**WHAT YOU HAVE TO DO:** Reply with nothing but the number of lines in the data below where the word "agent" occurs.

**STUDY MATERIAL:**

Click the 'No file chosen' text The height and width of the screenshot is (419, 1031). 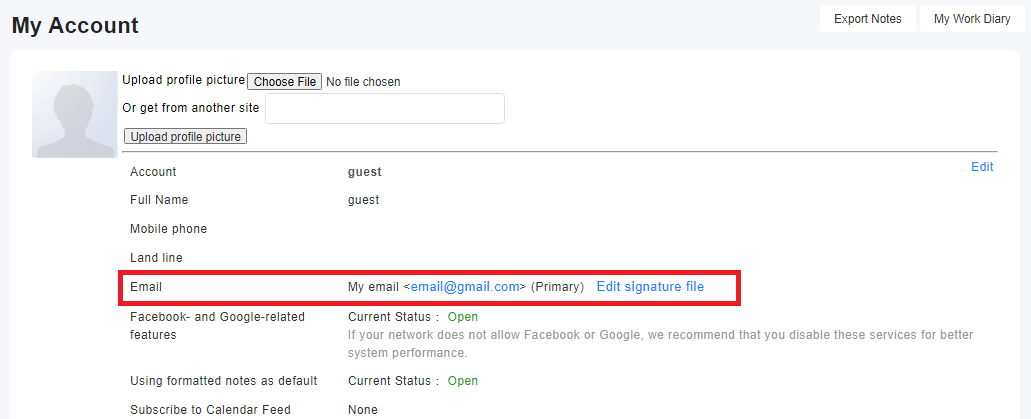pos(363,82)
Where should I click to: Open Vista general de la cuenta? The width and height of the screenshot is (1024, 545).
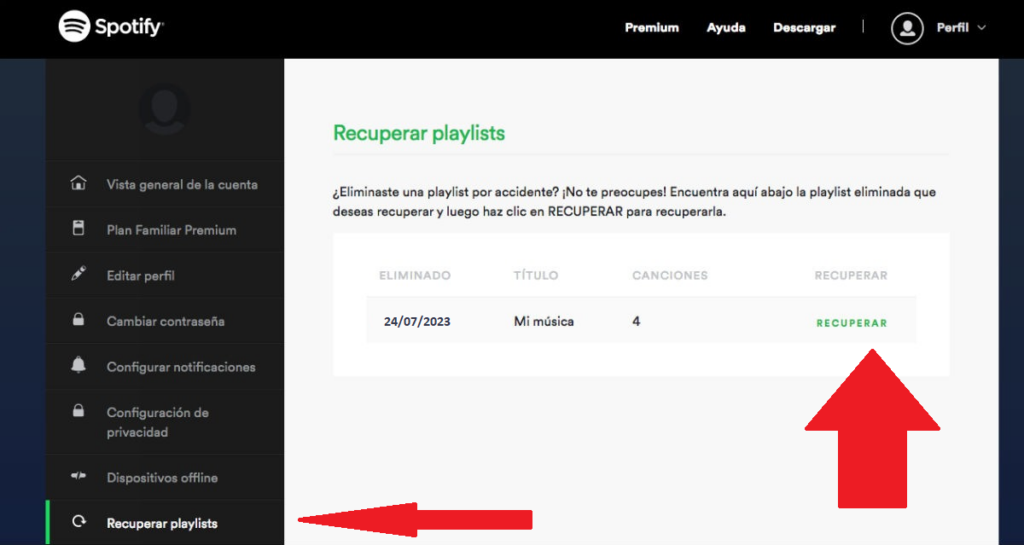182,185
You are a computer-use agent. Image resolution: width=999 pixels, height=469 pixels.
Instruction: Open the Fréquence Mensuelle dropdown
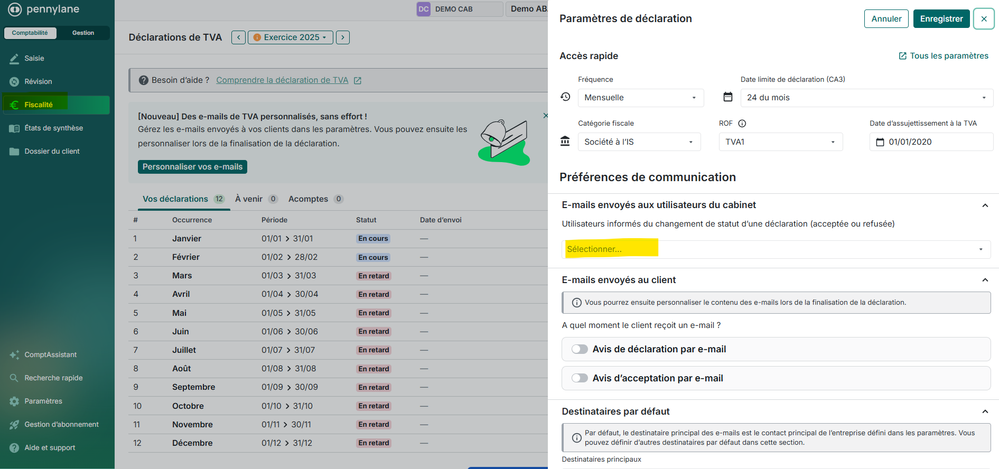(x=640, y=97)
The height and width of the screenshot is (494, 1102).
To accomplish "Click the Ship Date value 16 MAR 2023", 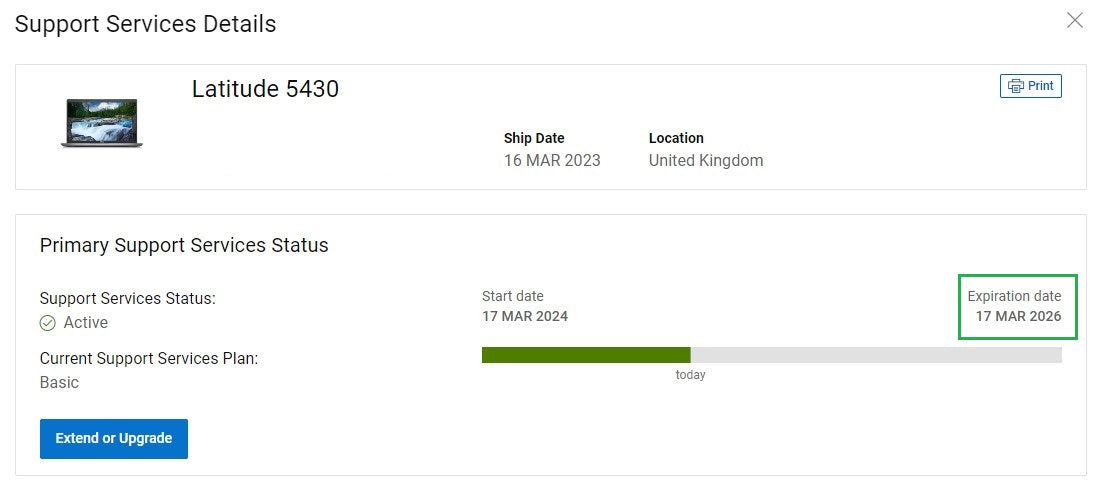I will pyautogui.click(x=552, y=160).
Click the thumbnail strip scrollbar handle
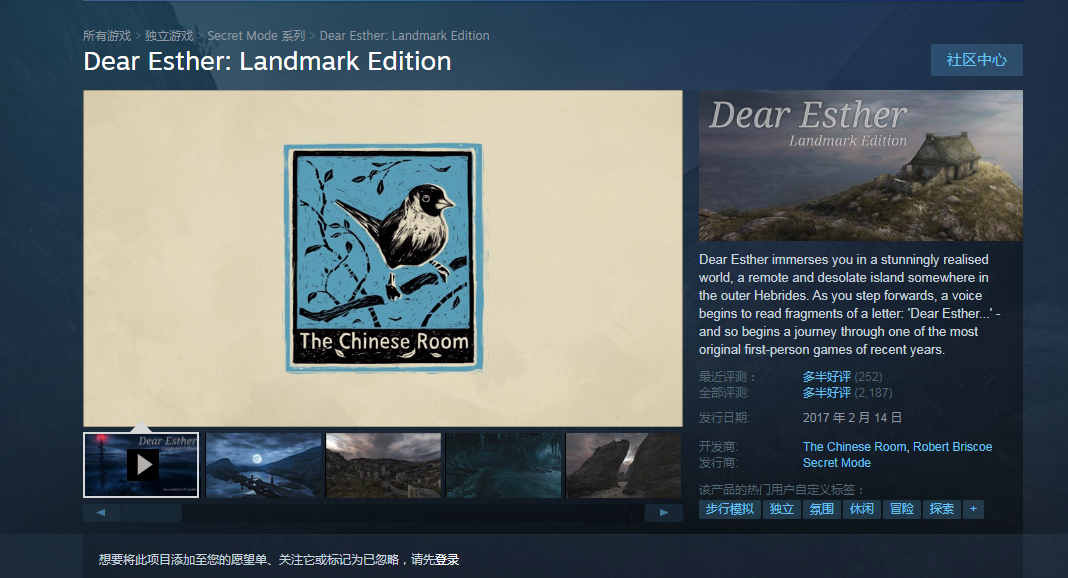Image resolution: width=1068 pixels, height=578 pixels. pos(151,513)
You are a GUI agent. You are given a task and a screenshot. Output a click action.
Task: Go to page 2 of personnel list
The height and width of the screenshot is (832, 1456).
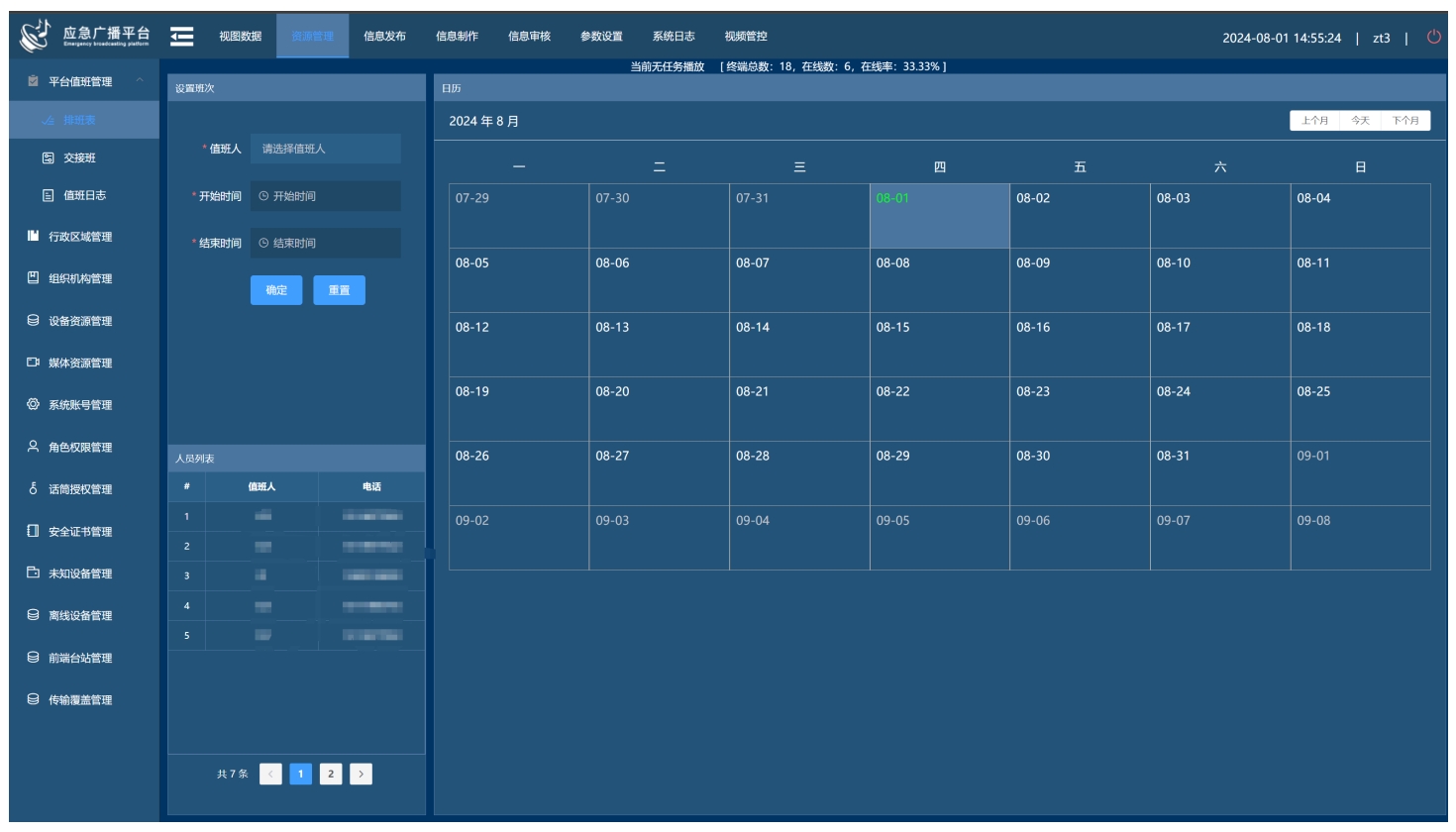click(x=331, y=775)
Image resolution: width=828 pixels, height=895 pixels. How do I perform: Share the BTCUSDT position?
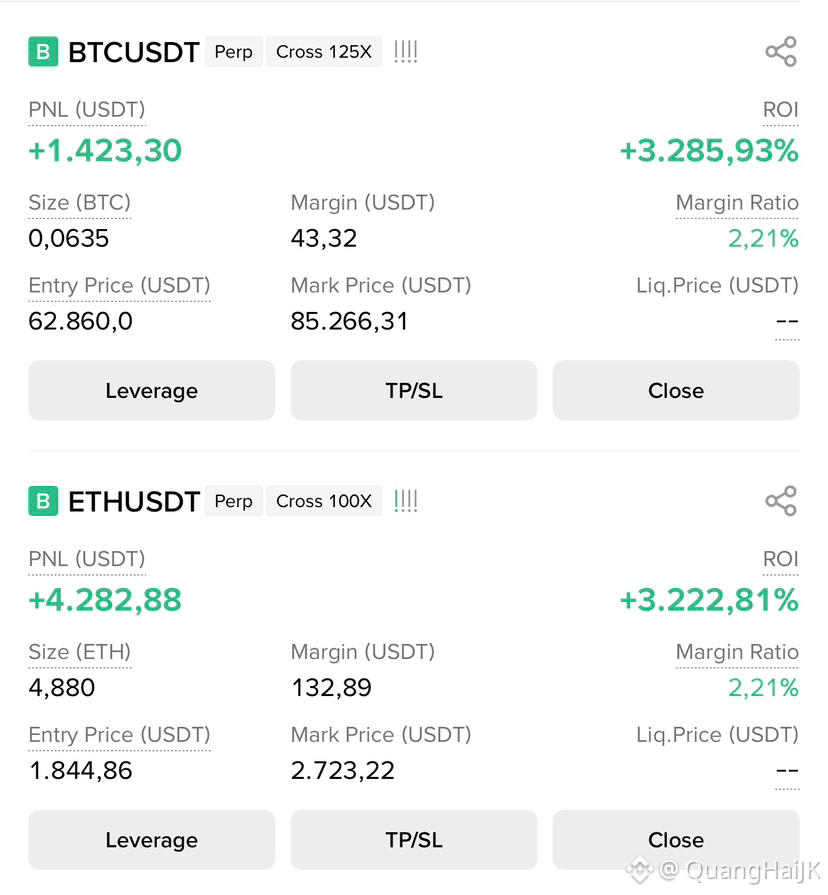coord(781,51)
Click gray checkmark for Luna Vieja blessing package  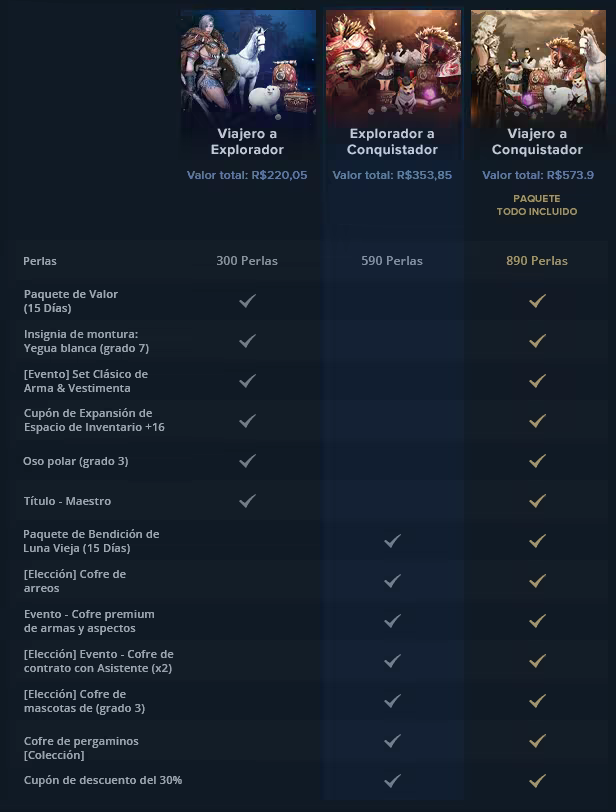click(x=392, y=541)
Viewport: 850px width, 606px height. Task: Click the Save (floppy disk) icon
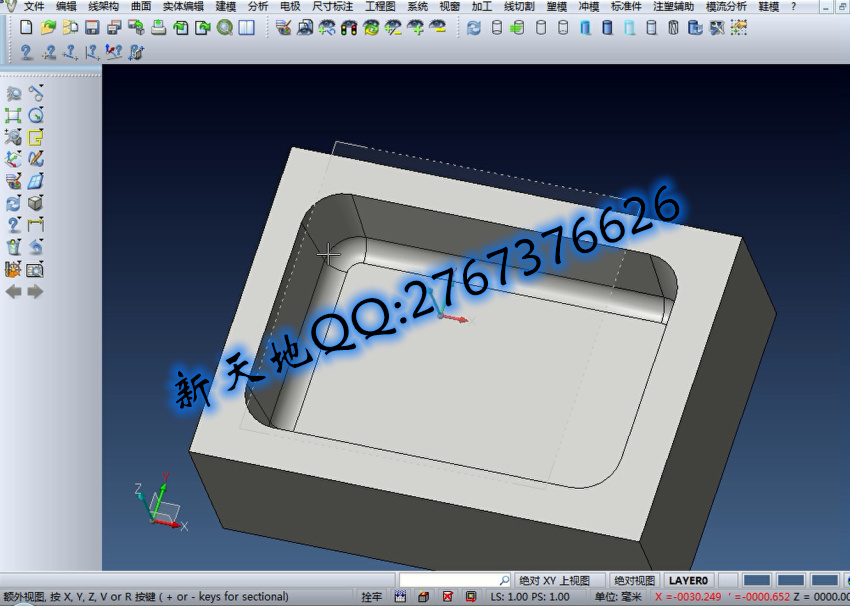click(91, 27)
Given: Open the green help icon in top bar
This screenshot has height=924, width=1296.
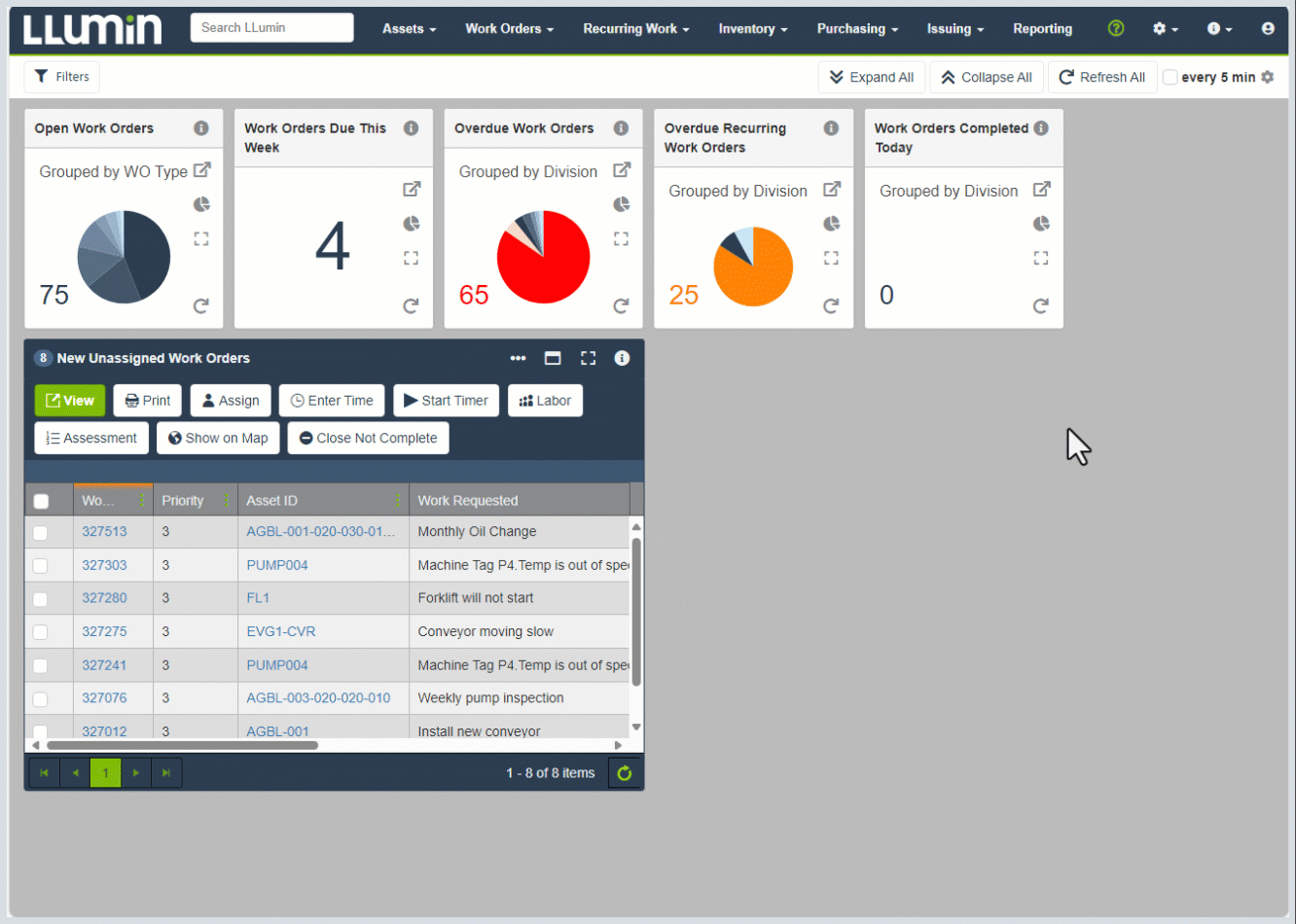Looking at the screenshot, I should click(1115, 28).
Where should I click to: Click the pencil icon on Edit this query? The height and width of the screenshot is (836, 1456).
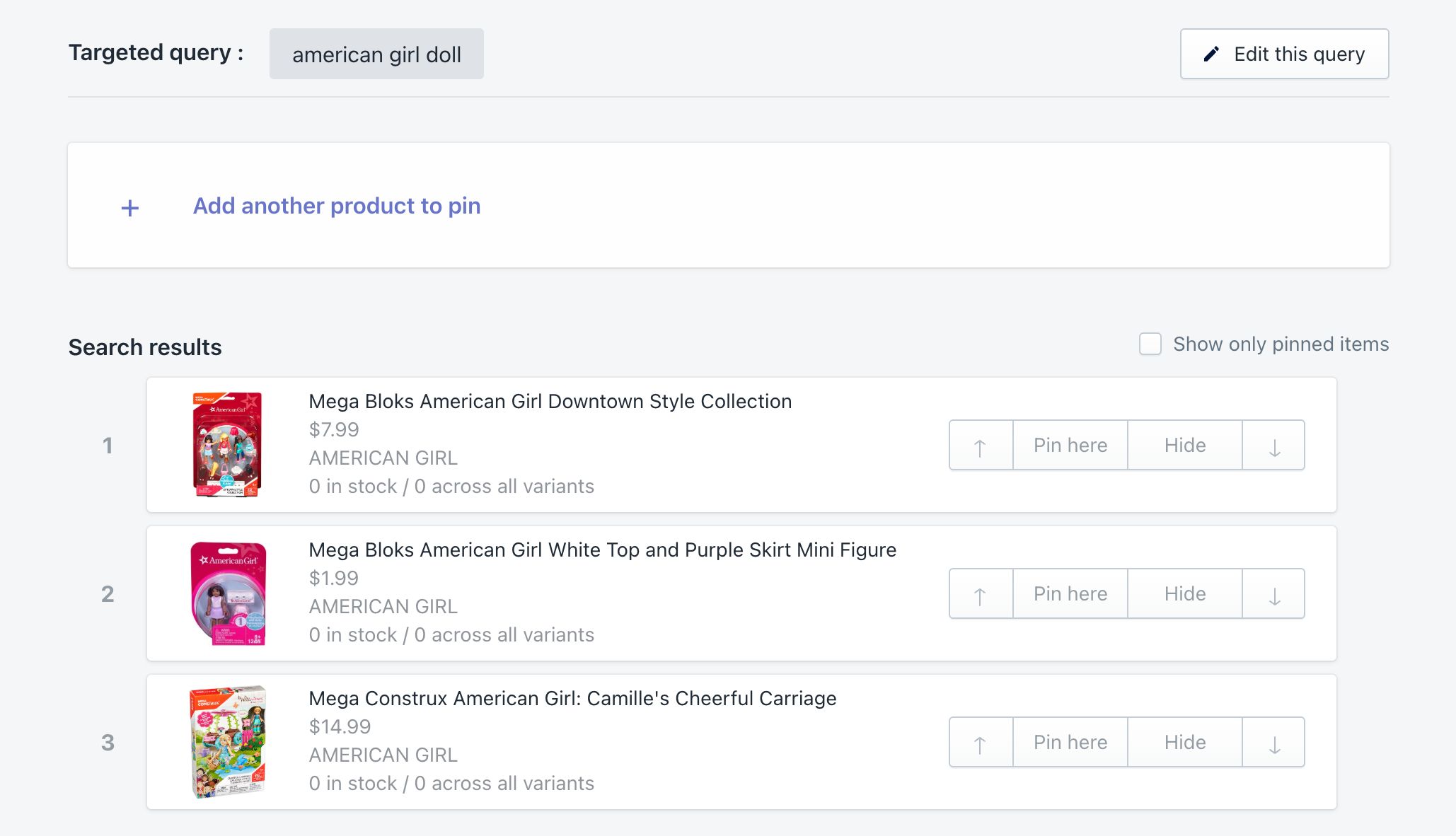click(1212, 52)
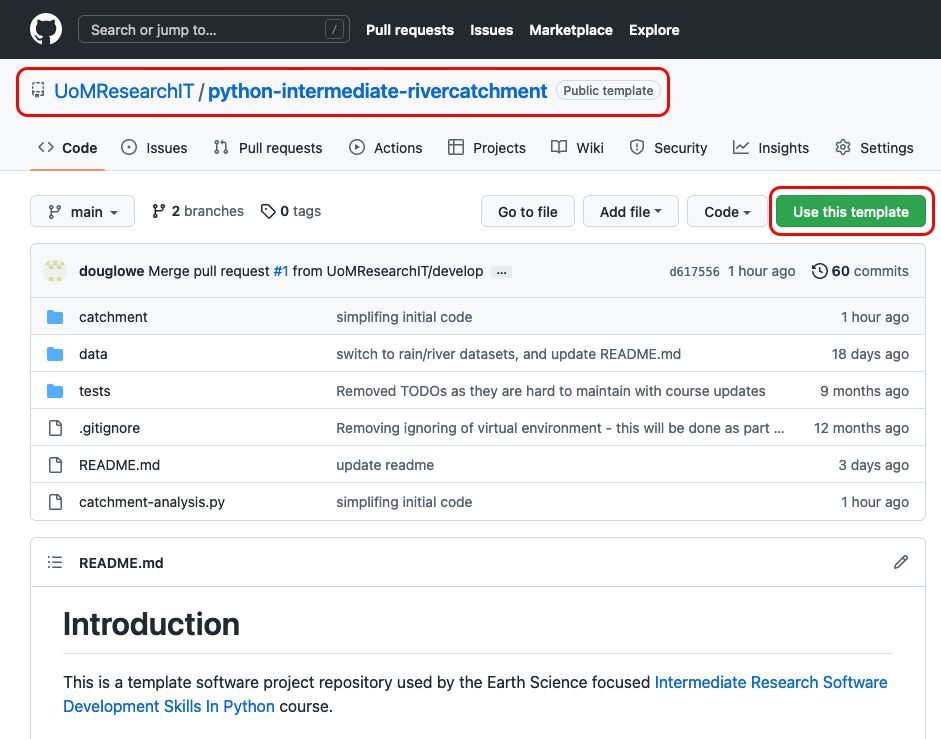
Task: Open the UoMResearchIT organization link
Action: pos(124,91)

**ANSWER TO THE EXERCISE:** 2